**DATA EXTRACT**
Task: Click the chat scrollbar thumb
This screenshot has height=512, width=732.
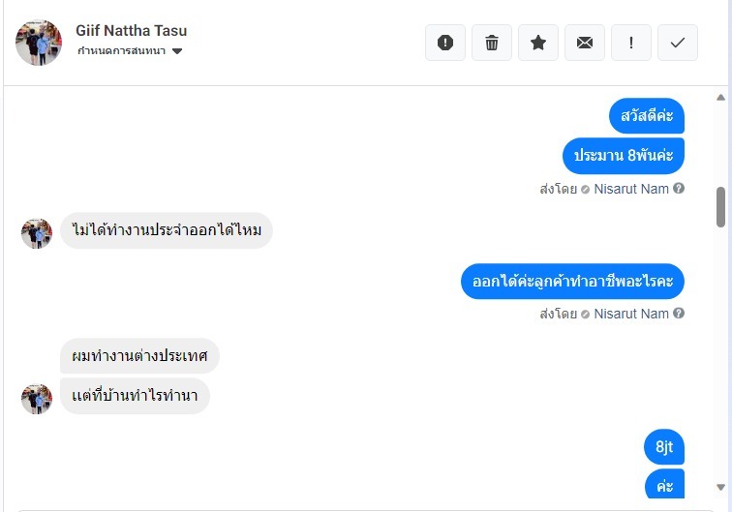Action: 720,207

--

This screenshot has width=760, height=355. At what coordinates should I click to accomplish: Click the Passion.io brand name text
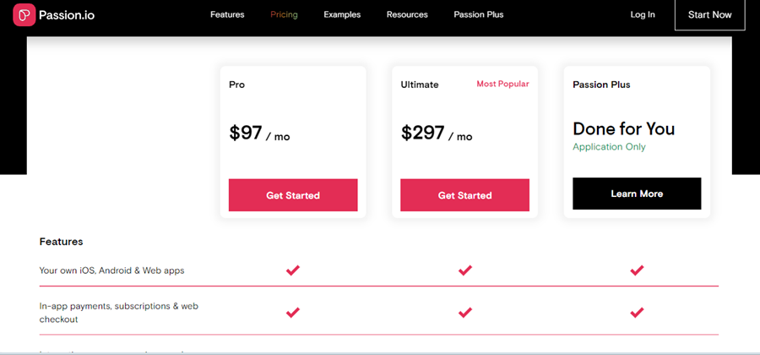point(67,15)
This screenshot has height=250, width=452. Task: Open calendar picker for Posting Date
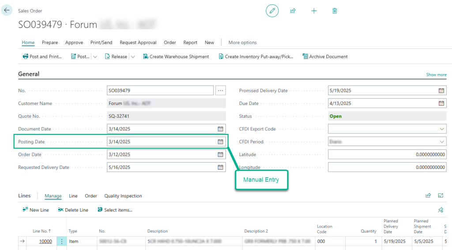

**WHAT TO DO**
Using the records above, select and copy every line that has the word "Task".

**RESPONSE AREA**
Task: Click the chat scrollbar thumb
This screenshot has height=250, width=452. Task: Open calendar picker for Posting Date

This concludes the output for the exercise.